### Selected excerpt
========
It is no mystery why this came about,
Gardner says. In the '80s, courts began working under "gender-equality" principles in custody matters, which
reflected a drastic change in family court philosophy. Before gender equality came into play, courts tended to favor the parent
with the greatest bond to the child, who was almost always the mother. This sea change -- in which courts began awarding custody
in the "best interests of the child" -- gave men equal footing in custody disputes. And it pushed women into a corner,
Gardner argues.
"Women became desperate because of the weakness they have in the court system," he contends.
"Fathers usually have more money and are more able to get powerful and effective lawyers, which puts women at a disadvantage.
There is a threat of loss of the children, and women [alienate] desperately to protect themselves from the threat."
These days, according to Gardner, 90 percent of the abuse allegations that come up in custody cases are false, and
this is almost always the result of "parental programming" by the mother, which he considers a form of child abuse.
========
### Supplied entries
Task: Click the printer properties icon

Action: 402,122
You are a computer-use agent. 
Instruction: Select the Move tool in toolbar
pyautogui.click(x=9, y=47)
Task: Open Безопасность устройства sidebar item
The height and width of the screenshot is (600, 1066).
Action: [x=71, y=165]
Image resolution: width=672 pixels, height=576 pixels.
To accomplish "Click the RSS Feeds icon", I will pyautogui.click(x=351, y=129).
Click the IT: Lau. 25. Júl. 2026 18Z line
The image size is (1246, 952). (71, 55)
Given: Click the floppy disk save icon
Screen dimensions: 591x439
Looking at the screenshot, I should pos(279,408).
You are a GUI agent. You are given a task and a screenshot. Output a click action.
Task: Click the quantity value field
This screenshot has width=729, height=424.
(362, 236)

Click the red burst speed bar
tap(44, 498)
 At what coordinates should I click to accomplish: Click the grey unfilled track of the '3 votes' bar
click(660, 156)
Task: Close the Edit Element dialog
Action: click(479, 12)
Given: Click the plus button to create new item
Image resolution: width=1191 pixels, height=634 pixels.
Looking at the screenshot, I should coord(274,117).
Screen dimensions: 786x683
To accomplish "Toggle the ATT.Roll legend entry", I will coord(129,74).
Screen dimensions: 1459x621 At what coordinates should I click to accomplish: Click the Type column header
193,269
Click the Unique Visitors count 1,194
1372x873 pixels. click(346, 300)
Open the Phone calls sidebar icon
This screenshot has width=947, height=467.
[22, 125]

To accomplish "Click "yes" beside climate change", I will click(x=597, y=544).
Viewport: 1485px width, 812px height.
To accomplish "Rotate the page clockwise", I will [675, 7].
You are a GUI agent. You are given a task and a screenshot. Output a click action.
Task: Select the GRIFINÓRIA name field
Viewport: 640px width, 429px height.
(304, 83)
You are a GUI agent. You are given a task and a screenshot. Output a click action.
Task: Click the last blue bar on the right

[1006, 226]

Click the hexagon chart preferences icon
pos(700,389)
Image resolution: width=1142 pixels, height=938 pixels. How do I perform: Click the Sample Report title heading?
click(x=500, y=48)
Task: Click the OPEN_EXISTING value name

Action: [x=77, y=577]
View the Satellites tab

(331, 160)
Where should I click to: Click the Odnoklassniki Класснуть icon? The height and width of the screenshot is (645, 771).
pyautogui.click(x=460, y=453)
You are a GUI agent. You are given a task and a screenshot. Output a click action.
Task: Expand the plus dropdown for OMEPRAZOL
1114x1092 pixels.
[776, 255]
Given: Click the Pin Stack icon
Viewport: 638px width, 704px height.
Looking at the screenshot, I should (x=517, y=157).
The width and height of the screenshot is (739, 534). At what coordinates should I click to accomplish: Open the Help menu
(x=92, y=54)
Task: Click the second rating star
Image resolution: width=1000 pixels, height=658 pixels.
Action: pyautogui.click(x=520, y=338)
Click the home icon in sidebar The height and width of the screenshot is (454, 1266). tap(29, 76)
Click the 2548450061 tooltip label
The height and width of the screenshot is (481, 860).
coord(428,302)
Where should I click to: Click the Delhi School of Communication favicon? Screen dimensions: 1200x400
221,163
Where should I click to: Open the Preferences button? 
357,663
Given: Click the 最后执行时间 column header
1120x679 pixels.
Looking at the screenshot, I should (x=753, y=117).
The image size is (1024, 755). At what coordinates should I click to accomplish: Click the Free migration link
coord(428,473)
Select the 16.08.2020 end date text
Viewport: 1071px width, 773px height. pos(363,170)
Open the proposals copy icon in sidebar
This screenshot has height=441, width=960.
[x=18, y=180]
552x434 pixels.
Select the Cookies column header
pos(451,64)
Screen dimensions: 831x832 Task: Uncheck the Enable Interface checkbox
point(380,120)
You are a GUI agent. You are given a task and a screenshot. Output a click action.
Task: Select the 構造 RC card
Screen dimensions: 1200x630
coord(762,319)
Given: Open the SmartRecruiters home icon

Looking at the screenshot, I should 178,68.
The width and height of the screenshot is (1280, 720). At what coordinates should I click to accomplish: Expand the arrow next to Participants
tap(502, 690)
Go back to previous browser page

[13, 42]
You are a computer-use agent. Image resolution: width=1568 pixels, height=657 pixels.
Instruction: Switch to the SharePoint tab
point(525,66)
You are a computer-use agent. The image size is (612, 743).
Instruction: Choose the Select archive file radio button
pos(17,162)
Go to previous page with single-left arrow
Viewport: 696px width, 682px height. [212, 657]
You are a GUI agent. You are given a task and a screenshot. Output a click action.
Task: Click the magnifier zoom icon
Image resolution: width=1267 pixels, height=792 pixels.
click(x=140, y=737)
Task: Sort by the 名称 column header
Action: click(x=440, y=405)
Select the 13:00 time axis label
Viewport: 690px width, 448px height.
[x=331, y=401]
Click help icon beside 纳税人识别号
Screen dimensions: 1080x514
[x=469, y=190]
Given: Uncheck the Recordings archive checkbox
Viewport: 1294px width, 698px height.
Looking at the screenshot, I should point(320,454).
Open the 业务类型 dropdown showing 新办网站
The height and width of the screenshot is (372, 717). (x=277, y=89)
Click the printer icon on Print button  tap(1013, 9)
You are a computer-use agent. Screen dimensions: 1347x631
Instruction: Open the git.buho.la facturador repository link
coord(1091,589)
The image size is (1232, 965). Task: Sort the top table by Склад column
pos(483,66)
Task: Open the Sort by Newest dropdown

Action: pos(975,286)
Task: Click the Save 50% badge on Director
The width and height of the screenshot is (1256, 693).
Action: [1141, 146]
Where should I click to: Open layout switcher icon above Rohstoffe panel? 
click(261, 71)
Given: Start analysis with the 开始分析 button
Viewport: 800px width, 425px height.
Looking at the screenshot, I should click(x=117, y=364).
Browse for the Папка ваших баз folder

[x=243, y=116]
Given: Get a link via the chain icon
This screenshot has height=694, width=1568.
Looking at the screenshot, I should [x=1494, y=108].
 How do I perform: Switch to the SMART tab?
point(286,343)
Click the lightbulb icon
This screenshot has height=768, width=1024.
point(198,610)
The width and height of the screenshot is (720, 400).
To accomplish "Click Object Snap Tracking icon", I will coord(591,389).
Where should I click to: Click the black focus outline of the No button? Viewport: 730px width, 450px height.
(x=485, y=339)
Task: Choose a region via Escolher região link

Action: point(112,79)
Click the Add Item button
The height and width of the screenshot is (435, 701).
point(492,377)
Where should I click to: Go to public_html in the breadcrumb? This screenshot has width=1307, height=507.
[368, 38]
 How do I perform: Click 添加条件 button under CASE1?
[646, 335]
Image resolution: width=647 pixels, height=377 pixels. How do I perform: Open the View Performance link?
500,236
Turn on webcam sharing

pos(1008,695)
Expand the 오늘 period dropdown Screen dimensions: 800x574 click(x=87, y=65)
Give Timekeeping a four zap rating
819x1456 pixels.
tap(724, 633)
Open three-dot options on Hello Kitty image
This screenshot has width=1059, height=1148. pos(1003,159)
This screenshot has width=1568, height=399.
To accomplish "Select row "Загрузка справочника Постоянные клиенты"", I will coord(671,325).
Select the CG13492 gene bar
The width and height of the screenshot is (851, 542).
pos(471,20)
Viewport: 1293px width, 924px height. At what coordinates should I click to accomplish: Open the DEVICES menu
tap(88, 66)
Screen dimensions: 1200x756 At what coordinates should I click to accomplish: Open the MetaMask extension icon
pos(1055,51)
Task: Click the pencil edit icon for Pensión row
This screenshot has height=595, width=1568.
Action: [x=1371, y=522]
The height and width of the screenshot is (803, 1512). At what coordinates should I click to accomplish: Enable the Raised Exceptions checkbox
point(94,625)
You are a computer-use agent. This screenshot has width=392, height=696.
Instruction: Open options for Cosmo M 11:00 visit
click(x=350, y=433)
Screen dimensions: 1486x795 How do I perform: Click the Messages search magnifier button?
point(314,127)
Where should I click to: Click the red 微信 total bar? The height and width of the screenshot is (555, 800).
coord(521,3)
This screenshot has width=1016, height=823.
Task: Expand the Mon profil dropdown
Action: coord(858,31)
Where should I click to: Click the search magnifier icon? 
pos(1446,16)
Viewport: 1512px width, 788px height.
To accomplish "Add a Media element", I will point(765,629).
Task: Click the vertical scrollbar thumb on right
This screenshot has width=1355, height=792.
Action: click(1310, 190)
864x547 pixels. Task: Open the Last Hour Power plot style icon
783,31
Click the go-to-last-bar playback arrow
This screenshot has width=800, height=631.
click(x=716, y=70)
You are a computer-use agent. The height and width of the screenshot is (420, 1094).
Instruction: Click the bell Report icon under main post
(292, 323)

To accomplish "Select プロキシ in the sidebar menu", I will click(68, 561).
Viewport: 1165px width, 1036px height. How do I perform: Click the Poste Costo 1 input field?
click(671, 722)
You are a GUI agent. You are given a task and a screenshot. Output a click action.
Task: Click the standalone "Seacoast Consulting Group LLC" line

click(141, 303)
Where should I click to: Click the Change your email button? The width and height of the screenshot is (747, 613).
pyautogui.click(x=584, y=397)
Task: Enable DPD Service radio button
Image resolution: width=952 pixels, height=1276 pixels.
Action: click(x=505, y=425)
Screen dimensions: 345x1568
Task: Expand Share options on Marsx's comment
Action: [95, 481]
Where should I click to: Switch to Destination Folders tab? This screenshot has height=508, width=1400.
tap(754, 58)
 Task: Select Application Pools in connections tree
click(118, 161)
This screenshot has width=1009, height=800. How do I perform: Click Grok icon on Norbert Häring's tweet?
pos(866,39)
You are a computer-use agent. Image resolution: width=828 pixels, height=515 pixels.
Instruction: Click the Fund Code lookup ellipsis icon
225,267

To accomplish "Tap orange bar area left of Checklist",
========
### What the task requires
Answer these questions about the excerpt on custody disputes:
1. In which decade did courts begin working under "gender-equality" principles in custody matters?
2. Before that change, which parent did courts tend to favor?
3. According to Gardner, what share of the abuse allegations in custody cases are false?
Answer from the text alone.

### Response below
1. The '80s.
2. The parent with the greatest bond to the child, who was almost always the mother.
3. 90 percent.